Saturday, July 13, 2019

Farmers and consumers keep racking up debt. When does it hit the wall?

There was an alarming story that Reuters had this week, which included reports from Wisconsin and mentioned that Wall Street banks have stopped loaning to farmers as the ag crisis continues.
Chapter 12 federal court filings, a type of bankruptcy protection largely for small farmers, increased from 361 filings in 2014 to 498 in 2018, according to federal court records.

“My phone is ringing constantly. It’s all farmers,” said Minneapolis-St. Paul area bankruptcy attorney Barbara May. “Their banks are calling in the loans and cutting them off.”…

Gordon Giese, a 66-year-old dairy and corn farmer in Mayville, Wisconsin, last year was forced to sell most of his cows, his farmhouse and about one-third of his land to clear his farm’s debt. Now, his wife works 16-hour shifts at a local nursing home to help pay bills.
Giese and two of his sons tried and failed to get a line of credit for the farm.

“If you have any signs of trouble, the banks don’t want to work with you,” said Giese, whose experience echoes dozens of other farmers interviewed by Reuters. “I don’t want to get out of farming, but we might be forced to.”
And the most recent information from the Federal Reserve on debt and other economic money flows backs this up. I used the Fed data to make this chart involving agriculture production loans, where farmers borrow money from banks to pay for their operations


See that leap in ”nonaccrual status” that started in 2016 and has kept on going up? Here’s what that means.
A nonaccrual loan happens after 90 days of nonpayment, and interest stops accumulating. The bank classifies the loan as substandard and reports the change to the credit reporting agencies, which lowers the borrower's credit score. The lender changes its allowance for the potential loan loss, sets aside a reserve to protect the bank's financial interests, and may take legal action against the borrower. The loan is put on a cash basis, meaning that interest is only recorded as earned when payment is collected, not as an assumed payment.

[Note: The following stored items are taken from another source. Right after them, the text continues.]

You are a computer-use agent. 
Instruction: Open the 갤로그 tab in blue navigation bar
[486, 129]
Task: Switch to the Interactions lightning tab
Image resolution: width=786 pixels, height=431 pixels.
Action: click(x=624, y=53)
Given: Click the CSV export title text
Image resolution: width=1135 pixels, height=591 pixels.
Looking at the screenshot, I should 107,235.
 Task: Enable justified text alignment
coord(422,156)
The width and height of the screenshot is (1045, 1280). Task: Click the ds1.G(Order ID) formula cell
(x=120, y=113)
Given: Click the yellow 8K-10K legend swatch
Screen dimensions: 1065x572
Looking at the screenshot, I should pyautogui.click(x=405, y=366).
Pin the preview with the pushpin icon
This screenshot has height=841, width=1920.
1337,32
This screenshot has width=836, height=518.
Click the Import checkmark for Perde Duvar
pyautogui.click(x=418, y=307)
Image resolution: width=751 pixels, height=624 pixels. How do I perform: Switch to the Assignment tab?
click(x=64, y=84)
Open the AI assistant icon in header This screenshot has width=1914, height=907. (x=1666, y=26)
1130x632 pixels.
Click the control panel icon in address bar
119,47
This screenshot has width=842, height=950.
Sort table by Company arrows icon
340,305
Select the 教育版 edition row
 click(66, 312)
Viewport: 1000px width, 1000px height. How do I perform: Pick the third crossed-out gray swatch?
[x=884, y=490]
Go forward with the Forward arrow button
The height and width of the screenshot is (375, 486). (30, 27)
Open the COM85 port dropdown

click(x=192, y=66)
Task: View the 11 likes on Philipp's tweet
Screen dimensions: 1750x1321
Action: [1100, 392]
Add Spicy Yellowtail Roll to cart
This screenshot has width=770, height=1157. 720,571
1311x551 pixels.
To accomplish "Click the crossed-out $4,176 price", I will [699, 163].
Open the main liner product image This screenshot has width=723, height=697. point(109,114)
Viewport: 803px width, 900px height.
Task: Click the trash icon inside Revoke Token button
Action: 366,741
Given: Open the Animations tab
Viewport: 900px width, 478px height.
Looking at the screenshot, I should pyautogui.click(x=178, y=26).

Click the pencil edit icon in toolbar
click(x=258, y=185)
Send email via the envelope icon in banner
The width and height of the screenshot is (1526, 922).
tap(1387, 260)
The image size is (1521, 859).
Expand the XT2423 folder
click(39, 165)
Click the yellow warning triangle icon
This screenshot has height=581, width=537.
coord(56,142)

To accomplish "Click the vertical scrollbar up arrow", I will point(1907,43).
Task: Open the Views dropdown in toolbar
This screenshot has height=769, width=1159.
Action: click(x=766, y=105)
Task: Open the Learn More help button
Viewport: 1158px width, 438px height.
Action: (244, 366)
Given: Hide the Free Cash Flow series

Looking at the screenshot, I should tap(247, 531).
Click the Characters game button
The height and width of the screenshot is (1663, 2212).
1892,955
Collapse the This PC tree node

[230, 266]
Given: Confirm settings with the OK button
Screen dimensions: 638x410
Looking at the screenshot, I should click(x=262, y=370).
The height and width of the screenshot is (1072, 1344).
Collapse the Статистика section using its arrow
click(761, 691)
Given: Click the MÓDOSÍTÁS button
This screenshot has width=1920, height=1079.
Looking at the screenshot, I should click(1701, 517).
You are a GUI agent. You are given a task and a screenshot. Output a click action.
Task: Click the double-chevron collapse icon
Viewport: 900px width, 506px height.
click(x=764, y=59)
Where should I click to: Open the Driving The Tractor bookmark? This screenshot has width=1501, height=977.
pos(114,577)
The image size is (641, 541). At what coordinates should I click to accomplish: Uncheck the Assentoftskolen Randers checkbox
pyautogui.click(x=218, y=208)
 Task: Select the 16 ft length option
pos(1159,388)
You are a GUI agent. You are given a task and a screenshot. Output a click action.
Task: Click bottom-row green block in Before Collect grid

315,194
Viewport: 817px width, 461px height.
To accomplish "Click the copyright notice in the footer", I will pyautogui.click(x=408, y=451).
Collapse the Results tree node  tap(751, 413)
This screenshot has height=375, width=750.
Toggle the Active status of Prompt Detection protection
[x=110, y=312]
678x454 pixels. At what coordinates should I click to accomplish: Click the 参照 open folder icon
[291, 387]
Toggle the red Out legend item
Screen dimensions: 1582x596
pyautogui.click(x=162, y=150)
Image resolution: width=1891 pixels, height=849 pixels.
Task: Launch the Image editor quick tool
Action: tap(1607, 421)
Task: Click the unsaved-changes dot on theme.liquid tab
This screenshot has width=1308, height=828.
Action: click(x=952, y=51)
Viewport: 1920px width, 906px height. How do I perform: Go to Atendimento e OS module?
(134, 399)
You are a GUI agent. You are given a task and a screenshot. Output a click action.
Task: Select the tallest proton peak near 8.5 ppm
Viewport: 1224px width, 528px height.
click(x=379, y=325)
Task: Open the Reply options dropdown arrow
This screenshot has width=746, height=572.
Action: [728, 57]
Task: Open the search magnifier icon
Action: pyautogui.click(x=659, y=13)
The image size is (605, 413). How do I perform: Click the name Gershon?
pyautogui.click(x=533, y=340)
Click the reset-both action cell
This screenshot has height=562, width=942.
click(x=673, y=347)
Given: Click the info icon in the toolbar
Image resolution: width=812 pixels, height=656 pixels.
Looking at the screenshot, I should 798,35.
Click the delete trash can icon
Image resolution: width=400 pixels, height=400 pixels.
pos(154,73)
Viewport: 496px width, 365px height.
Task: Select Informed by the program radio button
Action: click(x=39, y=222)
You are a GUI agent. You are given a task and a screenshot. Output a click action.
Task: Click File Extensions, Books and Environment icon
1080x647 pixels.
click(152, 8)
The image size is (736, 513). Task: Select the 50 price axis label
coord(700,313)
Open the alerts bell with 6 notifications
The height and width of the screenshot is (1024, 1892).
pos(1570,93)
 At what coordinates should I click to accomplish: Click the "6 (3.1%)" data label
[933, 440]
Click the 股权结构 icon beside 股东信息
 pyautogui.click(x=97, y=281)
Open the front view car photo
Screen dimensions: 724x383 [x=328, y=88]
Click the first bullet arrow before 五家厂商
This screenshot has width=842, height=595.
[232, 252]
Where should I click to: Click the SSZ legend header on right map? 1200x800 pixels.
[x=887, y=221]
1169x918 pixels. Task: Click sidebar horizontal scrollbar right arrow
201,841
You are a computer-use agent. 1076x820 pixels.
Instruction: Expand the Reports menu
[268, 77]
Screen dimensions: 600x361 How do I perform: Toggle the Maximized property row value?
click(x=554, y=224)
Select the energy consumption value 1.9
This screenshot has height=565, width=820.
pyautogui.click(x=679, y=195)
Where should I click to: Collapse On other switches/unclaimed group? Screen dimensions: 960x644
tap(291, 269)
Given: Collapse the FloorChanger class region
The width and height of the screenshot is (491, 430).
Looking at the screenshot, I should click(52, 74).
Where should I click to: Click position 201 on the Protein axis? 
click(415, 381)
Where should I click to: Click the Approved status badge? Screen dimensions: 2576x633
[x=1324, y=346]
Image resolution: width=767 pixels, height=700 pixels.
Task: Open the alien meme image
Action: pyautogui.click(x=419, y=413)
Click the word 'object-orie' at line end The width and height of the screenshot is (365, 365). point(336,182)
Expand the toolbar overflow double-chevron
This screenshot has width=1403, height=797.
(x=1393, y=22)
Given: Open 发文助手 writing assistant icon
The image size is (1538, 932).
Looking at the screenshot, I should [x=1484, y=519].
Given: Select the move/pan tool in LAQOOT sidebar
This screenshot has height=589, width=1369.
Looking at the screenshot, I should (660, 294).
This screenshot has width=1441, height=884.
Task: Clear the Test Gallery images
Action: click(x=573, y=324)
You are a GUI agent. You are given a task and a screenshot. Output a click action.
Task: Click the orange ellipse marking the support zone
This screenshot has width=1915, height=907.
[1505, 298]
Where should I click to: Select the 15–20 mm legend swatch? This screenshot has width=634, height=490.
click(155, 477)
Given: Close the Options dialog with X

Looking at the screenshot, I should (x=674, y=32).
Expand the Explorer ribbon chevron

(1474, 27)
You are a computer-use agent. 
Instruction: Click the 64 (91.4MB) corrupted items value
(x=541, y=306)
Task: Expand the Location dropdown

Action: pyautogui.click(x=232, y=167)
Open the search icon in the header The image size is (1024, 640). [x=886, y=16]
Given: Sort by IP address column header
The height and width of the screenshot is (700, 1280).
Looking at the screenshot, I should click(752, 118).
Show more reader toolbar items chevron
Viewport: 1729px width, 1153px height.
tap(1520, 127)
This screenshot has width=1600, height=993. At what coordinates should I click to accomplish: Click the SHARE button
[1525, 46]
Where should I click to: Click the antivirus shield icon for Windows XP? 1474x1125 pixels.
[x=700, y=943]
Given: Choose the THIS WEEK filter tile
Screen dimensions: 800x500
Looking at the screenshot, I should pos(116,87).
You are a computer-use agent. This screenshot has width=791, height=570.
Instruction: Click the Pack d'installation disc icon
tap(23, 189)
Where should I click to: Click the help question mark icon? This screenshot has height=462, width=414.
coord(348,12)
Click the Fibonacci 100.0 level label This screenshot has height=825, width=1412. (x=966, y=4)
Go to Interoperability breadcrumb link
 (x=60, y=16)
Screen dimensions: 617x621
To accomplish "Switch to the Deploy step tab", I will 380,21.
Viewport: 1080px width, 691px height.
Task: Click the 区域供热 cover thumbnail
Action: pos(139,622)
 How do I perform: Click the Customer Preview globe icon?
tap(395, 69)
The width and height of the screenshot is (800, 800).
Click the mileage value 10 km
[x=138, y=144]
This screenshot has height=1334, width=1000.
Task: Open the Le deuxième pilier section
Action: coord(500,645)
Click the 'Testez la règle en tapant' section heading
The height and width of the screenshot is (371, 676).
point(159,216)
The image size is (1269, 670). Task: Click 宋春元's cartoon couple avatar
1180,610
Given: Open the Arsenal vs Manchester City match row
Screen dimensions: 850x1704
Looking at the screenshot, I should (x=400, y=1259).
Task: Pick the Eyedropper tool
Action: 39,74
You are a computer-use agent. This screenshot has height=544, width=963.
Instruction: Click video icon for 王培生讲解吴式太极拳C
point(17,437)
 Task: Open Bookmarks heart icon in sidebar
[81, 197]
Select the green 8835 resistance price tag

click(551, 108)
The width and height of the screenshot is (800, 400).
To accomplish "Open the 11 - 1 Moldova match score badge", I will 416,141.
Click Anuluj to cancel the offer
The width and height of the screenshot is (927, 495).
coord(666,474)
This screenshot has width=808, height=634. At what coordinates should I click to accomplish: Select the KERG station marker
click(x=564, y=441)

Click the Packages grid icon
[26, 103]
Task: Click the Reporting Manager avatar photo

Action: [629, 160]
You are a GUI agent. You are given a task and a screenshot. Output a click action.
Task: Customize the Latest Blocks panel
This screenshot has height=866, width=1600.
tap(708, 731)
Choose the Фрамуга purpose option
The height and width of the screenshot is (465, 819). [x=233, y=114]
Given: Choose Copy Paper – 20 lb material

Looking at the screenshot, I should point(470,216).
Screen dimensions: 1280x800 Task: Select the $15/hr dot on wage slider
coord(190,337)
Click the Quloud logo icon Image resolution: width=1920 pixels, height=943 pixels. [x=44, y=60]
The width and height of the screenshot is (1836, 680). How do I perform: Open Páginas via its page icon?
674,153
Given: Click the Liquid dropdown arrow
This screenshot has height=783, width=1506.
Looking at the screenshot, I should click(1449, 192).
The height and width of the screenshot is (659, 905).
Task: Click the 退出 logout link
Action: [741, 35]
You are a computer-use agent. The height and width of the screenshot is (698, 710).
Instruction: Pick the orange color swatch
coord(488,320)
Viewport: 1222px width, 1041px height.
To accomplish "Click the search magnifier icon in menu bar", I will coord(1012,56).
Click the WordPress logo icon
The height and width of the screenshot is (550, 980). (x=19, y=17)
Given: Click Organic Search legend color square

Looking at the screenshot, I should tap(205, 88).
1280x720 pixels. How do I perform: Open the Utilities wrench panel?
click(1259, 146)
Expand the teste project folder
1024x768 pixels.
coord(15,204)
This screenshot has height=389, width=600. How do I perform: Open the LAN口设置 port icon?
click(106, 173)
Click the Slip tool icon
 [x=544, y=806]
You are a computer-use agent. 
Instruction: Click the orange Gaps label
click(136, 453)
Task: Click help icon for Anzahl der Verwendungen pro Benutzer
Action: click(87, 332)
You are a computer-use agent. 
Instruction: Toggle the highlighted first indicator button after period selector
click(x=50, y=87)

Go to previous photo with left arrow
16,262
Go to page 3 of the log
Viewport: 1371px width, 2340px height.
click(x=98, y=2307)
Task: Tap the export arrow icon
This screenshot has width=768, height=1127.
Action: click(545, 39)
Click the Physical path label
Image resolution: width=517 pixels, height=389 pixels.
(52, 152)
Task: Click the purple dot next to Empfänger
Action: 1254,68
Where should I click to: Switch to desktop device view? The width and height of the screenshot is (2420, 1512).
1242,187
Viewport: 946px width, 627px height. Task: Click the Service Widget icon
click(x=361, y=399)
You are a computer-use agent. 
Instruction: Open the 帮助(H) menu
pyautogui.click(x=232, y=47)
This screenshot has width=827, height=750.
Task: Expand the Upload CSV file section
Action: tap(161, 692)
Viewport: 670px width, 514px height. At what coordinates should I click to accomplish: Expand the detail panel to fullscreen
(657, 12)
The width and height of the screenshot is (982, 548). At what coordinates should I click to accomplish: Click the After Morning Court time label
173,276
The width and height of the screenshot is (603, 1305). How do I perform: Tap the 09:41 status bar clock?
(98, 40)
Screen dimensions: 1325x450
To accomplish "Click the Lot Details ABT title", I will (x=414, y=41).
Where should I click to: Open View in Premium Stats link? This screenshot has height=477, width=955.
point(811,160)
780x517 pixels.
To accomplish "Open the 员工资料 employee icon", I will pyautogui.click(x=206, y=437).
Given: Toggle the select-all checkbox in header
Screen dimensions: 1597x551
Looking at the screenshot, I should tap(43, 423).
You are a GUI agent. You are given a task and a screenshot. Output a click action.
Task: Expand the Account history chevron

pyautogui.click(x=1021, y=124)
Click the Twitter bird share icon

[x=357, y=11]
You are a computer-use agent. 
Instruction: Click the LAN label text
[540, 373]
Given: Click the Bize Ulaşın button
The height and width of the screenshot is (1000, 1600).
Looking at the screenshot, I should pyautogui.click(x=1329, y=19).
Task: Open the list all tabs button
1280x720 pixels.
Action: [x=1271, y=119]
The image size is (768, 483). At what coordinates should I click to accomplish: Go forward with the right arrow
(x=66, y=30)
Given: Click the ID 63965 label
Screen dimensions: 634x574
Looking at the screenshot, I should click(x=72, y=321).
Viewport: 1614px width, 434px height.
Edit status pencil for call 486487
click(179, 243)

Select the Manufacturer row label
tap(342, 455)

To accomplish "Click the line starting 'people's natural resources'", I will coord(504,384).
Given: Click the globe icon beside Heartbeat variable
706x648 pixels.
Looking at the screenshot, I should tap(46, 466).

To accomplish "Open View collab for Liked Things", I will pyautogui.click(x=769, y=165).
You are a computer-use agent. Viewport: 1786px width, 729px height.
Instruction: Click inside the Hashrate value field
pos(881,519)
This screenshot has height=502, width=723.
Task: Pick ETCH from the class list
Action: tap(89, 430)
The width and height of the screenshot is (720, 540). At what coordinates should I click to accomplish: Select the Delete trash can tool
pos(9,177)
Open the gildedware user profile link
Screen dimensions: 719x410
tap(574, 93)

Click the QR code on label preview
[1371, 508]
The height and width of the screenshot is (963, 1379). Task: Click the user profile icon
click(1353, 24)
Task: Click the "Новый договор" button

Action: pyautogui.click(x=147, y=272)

Ordinarily, interest income is accrued on loans, since regular payment of both principal and interest is assumed.

According to the Federal Deposit Insurance Corp. (FDIC), an asset is to be reported as being in nonaccrual status if one of three criteria are met:

1. It is maintained on a cash basis because of deterioration in the financial condition of the borrower;
2. Payment in full of principal or interest is not expected, or;
3. Principal or interest has been in default for a period of 90 days or more unless the asset is both well secured and in the process of collection.
In addition, an increasing amount of home loans are being backed by farmland, increasing by 50% over the last 7 years.


Individual consumers are also racking up debt, as noted in this column by Brett Arends in CBS Marketwatch which warns of a “Debt Zombie Apocalypse.”
CreditCards.com just released a timely survey about the debt zombies. They’re carrying a balance on their credit cards from month to month, paying interest rates that average around 18%. Yet they carry on spending. They actually spend more on luxuries, on average, than people who can pay off their cards at the end of the month.

And many of them claimed they couldn’t possibly cut back sharply, according to the survey. Households in credit-card debt are spending an average of $1,600 a year on their cellphones, but only one in four said they’d be willing to cut that in half. They’re spending $1,900 a year on clothes, but only a third said they could cut that in half. The average household in debt is still spending more than $5,000 a year on their car.
This is not the first survey that shows how many people struggle to handle their finances, and it won’t be the last
.
And while it’s bad for them, it’s great for the economy. Everyone’s spending is someone else’s revenue. What would happen to the cellphone manufacturers and the network providers if everyone tried to live within their means?...

Meanwhile, the amount of credit-card debt that’s more than 30 days past due has jumped 9% in the past year. It’s up by a half since 2015. Good times.

You can argue that debt is a kind of soft socialism. The private-sector boom of the past 10 years has, infamously, favored the well-off and (especially) the very rich. But they can’t make their billions unless their companies can sell to everybody else.

If this is what balance sheets look like when the economy is doing well, imagine what they’ll look like when the next downturn hits. Oh, never mind. The Fed can keep cutting rates, and Uncle Sam can just print up a trillion more dollars.
As you can see, both uncollectable writeoffs and past due credit card accounts keeps on rising in recent years.


One of the few things keeping the economy afloat right now is decent consumer and government spending, as shown by the Atlanta Fed’s GDP Now estimate.

Estimated contributions to GDP Q2 2019, Atlanta Fed
Consumer spending +2.53%
Gov’t Spending +0.38%
Everything Else -1.50%

You can see where one bad run of unemployment, and/or one bite of austerity from the government side, and a lot of dominoes could fall fast. No wonder why the Fed thinks it has to keep pumping out money despite the allegedly strong topline numbers.

The comparisons to 2007 are building, and we had record highs in large-cap stocks back then, too. None of this feels real these days, and the sooner we get an adjustment to the fundamentals, the better. As the longer it takes for this Bubble to burst, the worse the damage will be.